[Entries supplied — start]
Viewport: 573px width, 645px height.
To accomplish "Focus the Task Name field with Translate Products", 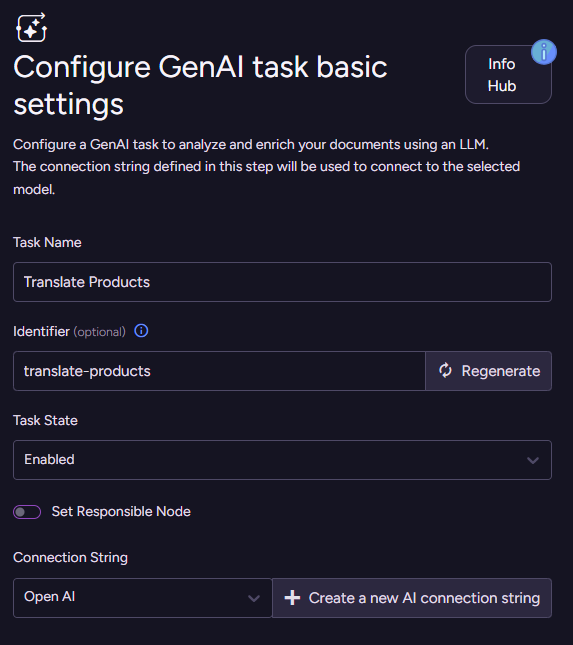I will click(282, 282).
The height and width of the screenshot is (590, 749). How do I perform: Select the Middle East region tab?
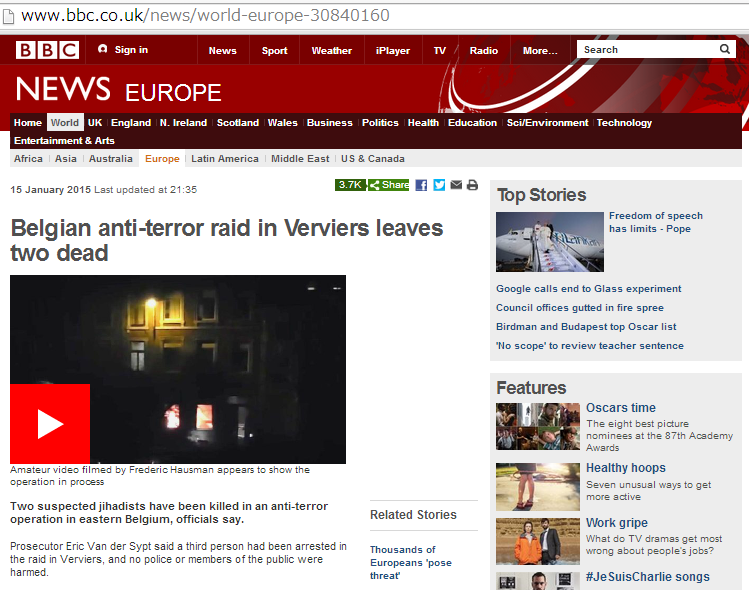click(300, 159)
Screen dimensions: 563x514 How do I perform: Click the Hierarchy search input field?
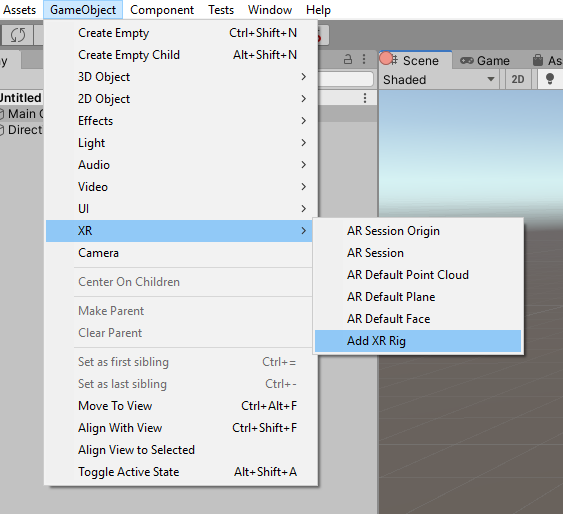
[Entries supplied — finish]
All lines from the one containing "The height and" through the end of the entries, both ends included, should be written out exactly, with no pictures.

# Task response:
The height and width of the screenshot is (590, 749). How do I perform: Select the Middle East region tab?
click(300, 159)
Screen dimensions: 563x514 How do I perform: Click the Hierarchy search input field?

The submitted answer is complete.